If not, then they’ll probably stick to the math, brain teaser, and probability questions.

Behavioral questions will also come up, but they’re more about handling stress and emergencies and less about your leadership abilities.

You should not worry about:

  • Accounting, corporate finance, valuation, and M&A/LBO modeling – these do not matter in prop trading.
  • “Real math” (i.e., subjects beyond calculus, linear algebra, and statistics). They are not going to ask you to prove Fermat’s Last Theorem or solve one of the Millennium Prize Problems.

If you’re applying for more of a Quant Trader role, you should expect programming questions and case studies as well.

There are dozens of websites and books you can use to prepare, but a few recommendations include Interview Cake, InterviewBit, LeetCode, Coderbyte, HackerRank, and Codewars.

I’m not sure if there’s any service specifically for coding exercises at finance firms, but a few of these sites may have a “fintech” category.

Exit Opportunities

And now we arrive at the biggest downside of prop trading jobs: the exit opportunities are not so great.

The skills you develop in this industry are so specialized that you cannot use them in most other environments.

It’s not even that easy to move to a hedge fund or large bank because the styles of trading are so different; a long/short equity fund doesn’t care about trading every second to make a market in some obscure derivative.

You might be able to do it if you find a group with a similar trading style, but it’s still a challenge.

So, your main options are:

  • Move into another group at the firm or join a different prop trading firm.
  • Go to a “normal company” in some type of finance role or do prop trading at a commodities firm like Glencore or Vitol.
  • Apply to business school and use the MBA to switch careers.

And if you get fired due to underperformance, it’s really difficult to win a trading job at a different firm.

That creates a lot of risk if you’re a new graduate who’s still considering different options and you’re not 100% set on trading.

Proprietary Trading Careers: Right for You?

Summing up everything, here’s how you can think about prop trading careers:

Pros:

  • Pay and advancement are almost completely meritocratic – if you make money for your firm, you will be rewarded and advance quickly.
  • Recruiting is more accessible if you have good math/probability/coding skills and a technical degree – even if you’re not at a top school.
  • The work can be quite interesting, especially if your role is more quantitative.
  • The culture and lifestyle can be quite good since firms and teams are small, and there’s little bureaucracy or office politics.

Cons:

  • Exit opportunities are limited, so if you’re not 100% certain you want to be a trader, you should not join a prop trading firm right out of undergrad.
  • It’s easy to get scammed by less-than-legitimate “prop trading firms” that pay you no base salary and ask you to pay for training or data access.
  • If you do not perform well, it will be difficult to get another job in the industry, so you’ll most likely have to switch careers.
  • You don’t “build” anything tangible. At least in industries like investment banking and private equity, you can point to Deal X or Company Y and explain how your work affected it. In prop trading, good luck explaining anything you do to normal people.

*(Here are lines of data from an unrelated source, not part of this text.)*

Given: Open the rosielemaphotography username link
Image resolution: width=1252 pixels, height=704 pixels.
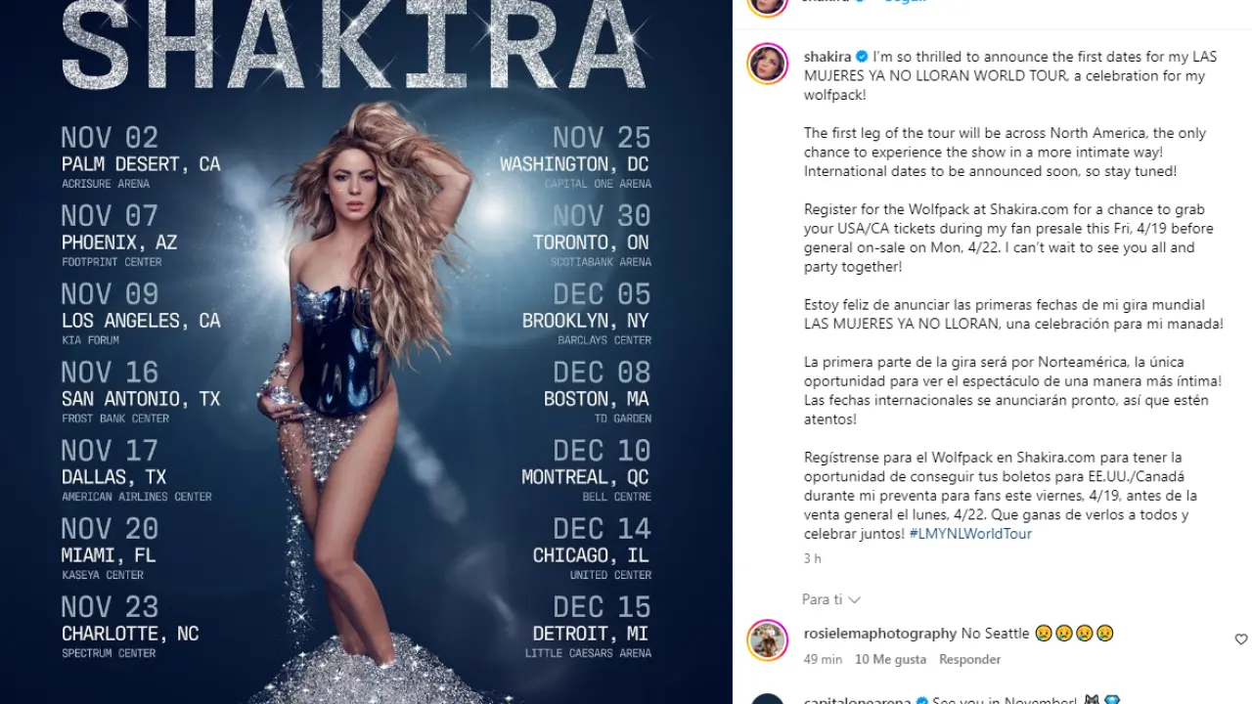Looking at the screenshot, I should pos(880,634).
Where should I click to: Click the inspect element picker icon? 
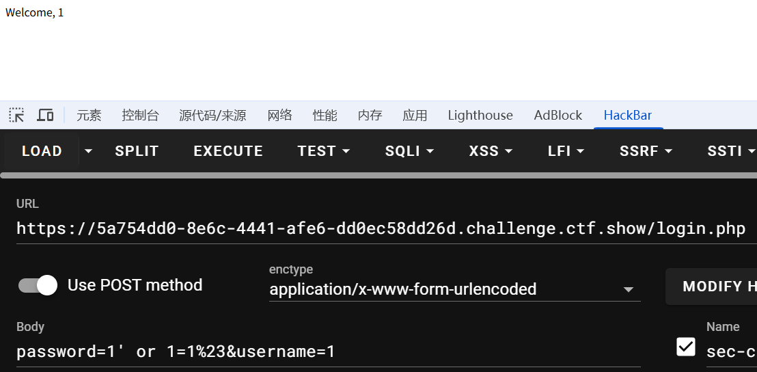(x=16, y=115)
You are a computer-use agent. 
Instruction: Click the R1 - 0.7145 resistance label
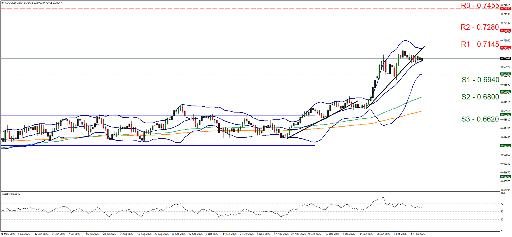pos(480,44)
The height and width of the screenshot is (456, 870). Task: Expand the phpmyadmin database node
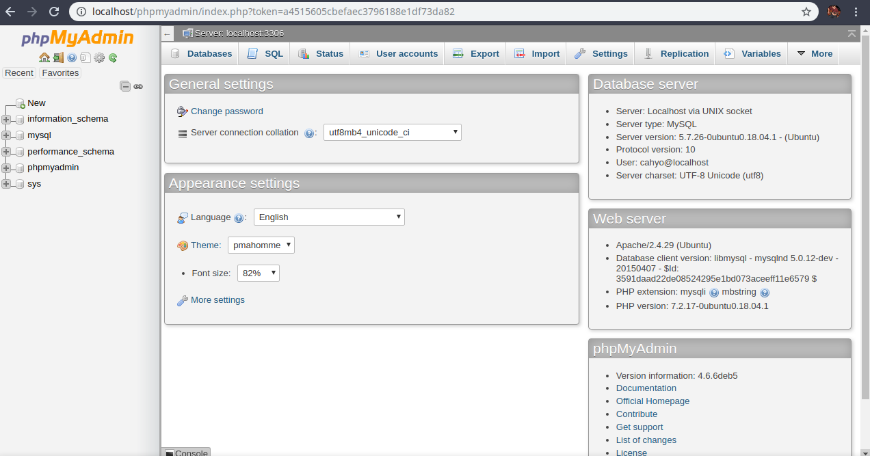pyautogui.click(x=5, y=167)
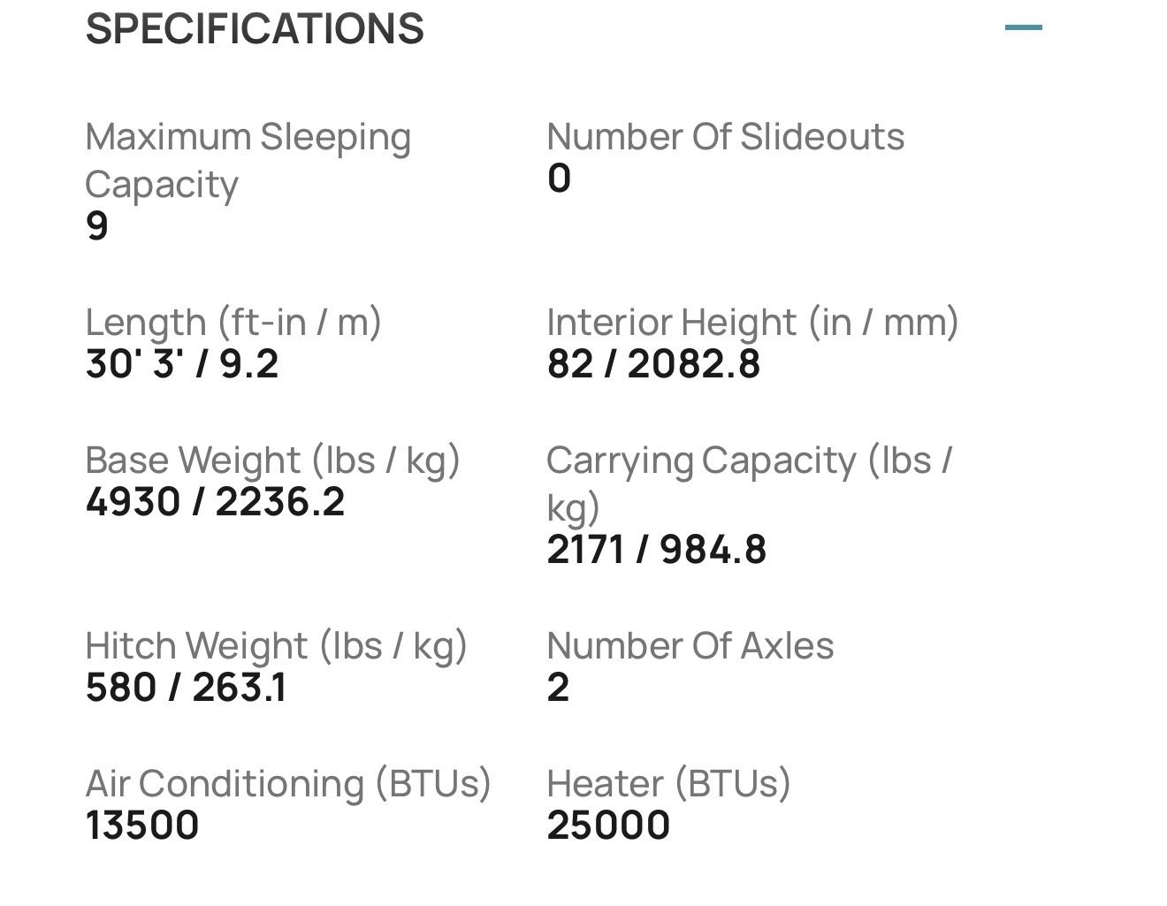The image size is (1167, 906).
Task: Click the slideouts value 0
Action: coord(559,179)
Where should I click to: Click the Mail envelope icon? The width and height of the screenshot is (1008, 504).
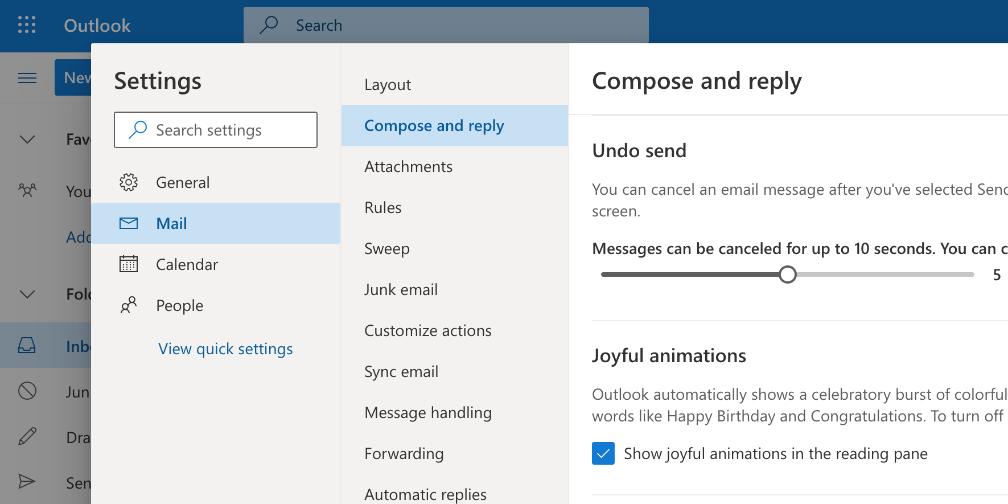click(129, 223)
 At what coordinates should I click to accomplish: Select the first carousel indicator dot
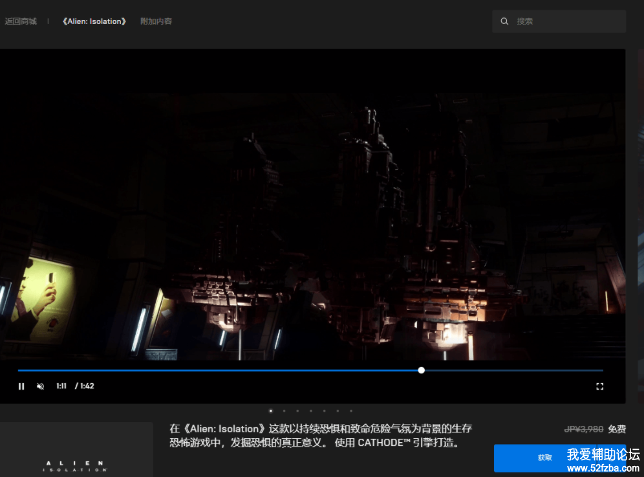270,410
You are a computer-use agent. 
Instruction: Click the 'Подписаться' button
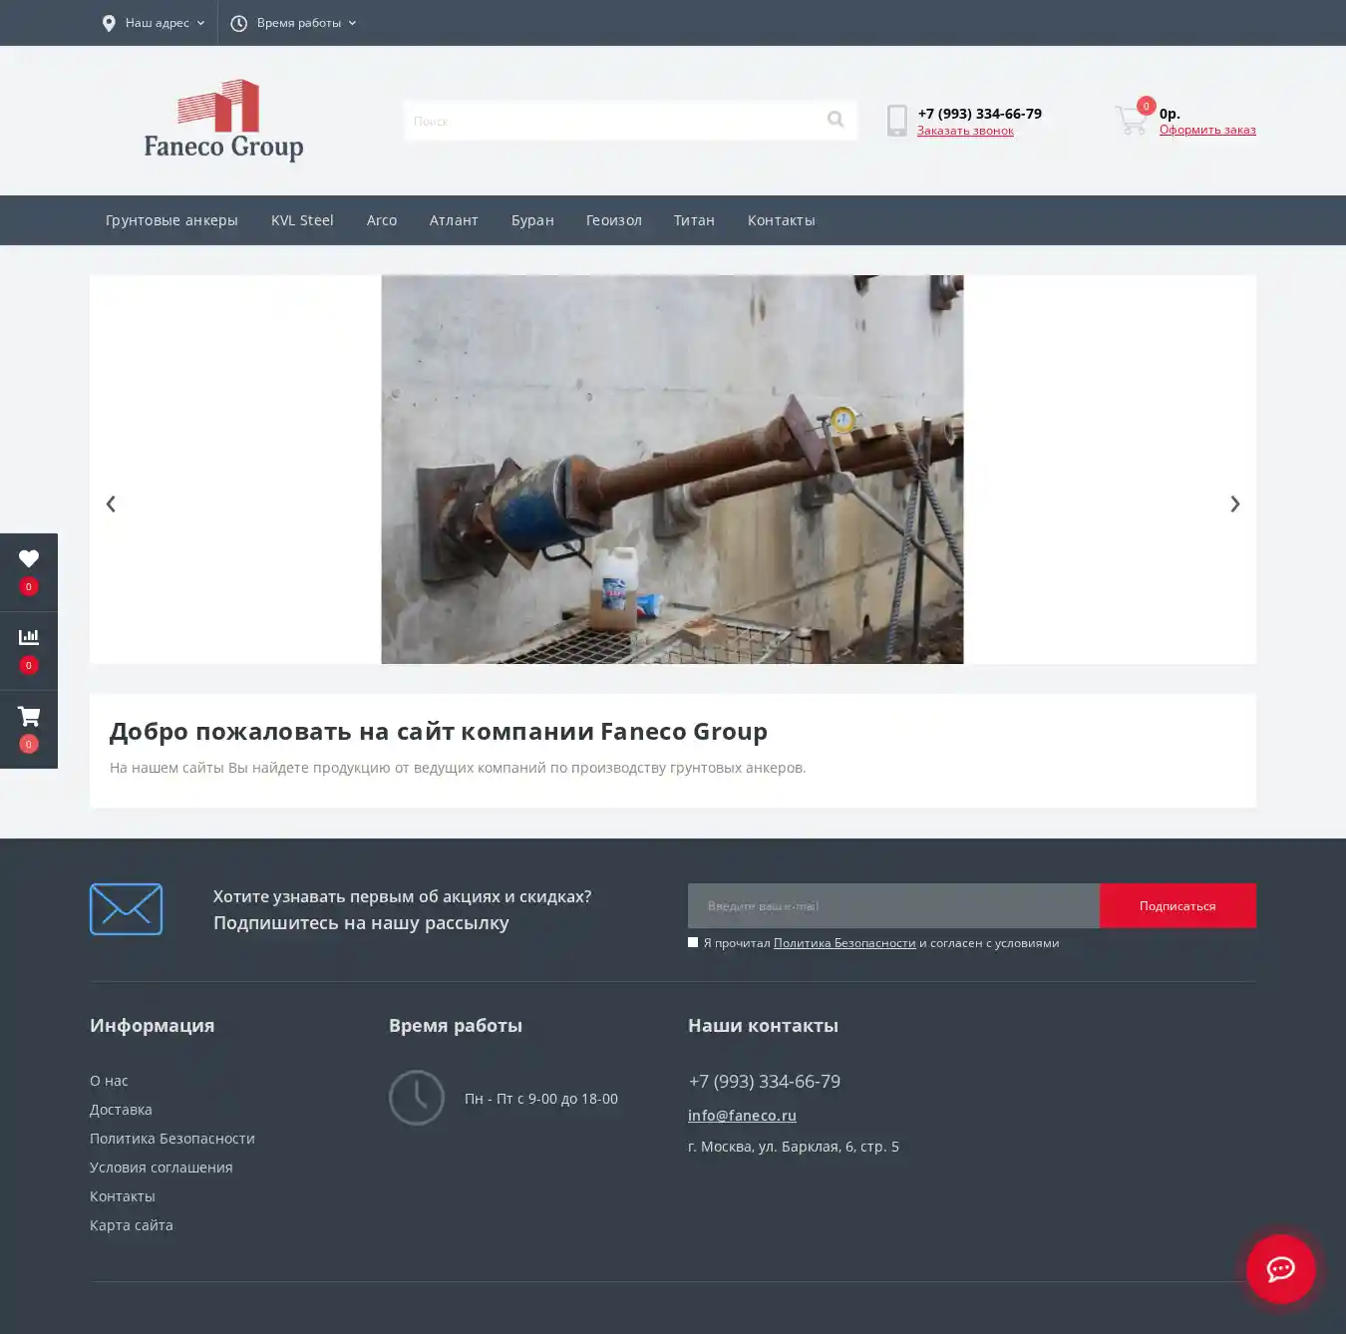point(1177,905)
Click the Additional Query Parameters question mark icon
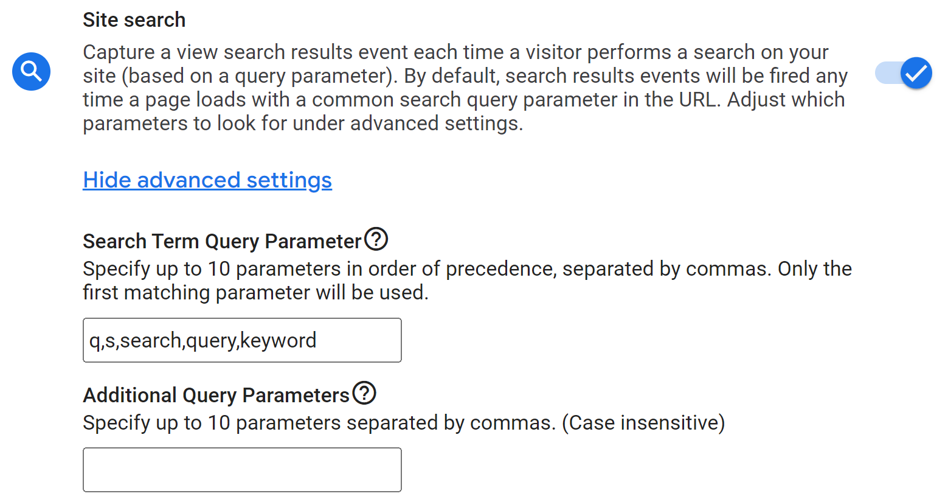 pos(364,394)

In short, prop trading is like an extreme version of sales & trading, so the points in the sales & trading vs. investment banking article apply even more readily.

It makes sense if you have an undying passion for the markets, you’re math/CS/tech-oriented, and you know that you want to trade for a long time.

If not, it makes more sense to start your career at a large bank for the branding, network, and better exit opportunities.

And whatever you do, please do not join the legion of 10-year-old Fortnite players attempting to be “prop traders” on Robinhood.